Task prompt: From the entries that follow, list every line in which the string "Information" appears.

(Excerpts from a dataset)
--------

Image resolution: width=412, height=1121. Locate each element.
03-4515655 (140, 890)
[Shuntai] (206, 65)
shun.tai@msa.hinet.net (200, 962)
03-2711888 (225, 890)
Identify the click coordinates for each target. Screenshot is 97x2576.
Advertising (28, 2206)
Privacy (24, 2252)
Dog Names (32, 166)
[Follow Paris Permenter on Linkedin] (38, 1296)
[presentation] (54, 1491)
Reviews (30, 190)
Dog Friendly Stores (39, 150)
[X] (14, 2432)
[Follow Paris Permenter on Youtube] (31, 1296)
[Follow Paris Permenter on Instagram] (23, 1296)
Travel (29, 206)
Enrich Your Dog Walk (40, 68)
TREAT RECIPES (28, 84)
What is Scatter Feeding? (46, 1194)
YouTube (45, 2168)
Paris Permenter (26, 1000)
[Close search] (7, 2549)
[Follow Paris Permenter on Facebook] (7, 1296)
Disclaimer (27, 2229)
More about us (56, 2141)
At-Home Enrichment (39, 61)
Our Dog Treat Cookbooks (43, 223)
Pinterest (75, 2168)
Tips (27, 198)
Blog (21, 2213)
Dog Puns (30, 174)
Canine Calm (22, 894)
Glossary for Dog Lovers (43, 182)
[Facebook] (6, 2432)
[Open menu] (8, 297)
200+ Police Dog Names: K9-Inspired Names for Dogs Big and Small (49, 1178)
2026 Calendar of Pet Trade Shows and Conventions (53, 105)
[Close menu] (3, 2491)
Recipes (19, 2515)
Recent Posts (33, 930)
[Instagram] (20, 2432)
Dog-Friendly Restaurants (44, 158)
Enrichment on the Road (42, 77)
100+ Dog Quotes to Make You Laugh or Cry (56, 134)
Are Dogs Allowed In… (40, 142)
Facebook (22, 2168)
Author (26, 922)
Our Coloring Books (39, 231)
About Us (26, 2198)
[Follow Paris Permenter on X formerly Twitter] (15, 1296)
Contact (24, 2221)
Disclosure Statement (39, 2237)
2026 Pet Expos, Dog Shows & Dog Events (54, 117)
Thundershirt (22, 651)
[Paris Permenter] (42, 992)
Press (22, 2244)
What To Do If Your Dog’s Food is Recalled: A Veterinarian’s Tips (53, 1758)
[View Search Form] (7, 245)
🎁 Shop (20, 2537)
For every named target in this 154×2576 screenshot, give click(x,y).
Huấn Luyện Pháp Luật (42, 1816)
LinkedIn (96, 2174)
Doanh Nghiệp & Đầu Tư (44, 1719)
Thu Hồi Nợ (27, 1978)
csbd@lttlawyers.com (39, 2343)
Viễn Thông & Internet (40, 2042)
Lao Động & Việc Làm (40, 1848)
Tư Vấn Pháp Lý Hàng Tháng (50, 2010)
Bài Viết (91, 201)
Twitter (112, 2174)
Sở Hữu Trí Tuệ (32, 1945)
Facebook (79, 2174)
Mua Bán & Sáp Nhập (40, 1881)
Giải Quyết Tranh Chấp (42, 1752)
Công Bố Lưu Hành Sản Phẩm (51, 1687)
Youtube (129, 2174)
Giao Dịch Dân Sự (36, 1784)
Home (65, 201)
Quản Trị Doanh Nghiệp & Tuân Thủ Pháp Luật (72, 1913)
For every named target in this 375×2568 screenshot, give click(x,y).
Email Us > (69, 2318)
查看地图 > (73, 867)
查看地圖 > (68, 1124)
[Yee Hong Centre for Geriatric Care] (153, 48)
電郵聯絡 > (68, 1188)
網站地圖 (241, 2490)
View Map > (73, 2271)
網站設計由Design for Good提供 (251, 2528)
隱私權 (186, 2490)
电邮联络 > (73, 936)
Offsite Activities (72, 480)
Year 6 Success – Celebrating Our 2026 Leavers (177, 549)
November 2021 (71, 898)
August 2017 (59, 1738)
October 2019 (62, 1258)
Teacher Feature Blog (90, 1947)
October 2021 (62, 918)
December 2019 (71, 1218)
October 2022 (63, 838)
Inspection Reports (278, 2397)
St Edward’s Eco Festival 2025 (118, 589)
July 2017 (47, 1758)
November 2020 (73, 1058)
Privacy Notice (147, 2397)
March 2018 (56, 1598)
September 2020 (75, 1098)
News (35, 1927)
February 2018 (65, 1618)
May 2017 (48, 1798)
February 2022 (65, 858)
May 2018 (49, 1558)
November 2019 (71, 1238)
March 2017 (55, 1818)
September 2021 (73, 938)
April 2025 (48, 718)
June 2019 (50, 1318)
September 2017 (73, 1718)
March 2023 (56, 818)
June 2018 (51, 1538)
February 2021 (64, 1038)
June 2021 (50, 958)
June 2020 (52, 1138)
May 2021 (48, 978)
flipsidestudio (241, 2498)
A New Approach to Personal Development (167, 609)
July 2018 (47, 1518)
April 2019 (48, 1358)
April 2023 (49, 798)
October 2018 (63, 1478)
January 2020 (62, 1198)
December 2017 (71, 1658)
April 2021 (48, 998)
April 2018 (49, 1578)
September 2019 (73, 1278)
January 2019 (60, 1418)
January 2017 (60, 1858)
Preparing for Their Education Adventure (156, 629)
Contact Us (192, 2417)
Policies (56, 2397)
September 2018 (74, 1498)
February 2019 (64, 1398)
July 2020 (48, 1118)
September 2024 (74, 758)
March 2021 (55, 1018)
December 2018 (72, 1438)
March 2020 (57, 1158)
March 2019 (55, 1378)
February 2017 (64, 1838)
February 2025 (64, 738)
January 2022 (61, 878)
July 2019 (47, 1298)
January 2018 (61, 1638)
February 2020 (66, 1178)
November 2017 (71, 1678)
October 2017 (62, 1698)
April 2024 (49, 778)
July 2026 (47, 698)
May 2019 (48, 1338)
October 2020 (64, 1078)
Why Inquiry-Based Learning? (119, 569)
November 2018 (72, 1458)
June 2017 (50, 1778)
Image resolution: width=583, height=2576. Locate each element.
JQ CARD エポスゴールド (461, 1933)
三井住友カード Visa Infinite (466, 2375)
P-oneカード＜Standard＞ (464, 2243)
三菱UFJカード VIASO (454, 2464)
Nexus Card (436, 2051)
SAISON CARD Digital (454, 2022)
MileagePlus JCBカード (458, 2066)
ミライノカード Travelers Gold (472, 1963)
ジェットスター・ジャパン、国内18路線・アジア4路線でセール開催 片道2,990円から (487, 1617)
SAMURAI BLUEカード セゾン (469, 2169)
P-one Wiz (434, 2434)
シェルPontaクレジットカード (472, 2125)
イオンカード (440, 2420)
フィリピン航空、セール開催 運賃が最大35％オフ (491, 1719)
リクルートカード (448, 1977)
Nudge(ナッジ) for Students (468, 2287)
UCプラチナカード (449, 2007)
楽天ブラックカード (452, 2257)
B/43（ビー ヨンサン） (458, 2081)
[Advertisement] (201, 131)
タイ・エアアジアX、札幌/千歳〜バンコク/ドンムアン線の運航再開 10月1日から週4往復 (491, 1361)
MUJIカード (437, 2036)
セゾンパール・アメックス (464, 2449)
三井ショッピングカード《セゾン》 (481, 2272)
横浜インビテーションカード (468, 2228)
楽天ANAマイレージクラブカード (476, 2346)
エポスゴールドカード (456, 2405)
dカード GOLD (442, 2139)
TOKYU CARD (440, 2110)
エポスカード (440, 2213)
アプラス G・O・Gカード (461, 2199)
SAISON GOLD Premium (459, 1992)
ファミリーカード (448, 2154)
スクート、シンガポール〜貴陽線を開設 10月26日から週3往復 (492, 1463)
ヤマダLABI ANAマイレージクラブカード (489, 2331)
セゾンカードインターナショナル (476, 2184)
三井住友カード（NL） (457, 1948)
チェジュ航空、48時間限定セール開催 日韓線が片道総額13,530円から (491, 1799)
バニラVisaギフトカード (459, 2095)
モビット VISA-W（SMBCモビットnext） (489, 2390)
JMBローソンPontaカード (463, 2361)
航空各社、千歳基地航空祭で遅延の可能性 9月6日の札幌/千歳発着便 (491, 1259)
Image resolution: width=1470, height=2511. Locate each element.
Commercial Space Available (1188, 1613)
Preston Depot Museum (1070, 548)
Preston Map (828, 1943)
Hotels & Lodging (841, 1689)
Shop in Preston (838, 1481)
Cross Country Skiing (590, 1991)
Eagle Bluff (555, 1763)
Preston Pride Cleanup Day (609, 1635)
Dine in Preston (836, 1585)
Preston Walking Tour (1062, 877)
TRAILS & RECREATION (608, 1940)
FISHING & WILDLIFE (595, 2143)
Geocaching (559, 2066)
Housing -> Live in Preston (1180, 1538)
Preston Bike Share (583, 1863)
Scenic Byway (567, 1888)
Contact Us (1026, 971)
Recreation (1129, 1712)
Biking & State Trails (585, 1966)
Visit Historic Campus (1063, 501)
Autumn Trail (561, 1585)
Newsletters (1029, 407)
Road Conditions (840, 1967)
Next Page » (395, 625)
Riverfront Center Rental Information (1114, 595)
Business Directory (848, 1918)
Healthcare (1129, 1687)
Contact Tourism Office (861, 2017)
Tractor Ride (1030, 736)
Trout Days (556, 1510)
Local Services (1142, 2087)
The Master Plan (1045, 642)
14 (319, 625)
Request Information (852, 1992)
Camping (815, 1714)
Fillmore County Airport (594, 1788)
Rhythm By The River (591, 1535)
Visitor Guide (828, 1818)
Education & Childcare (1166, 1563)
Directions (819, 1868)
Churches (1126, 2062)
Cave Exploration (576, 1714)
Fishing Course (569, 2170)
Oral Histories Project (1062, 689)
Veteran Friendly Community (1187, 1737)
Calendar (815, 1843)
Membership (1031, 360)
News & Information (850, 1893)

--------

Task output:
Riverfront Center Rental Information (1114, 595)
Request Information (852, 1992)
News & Information (850, 1893)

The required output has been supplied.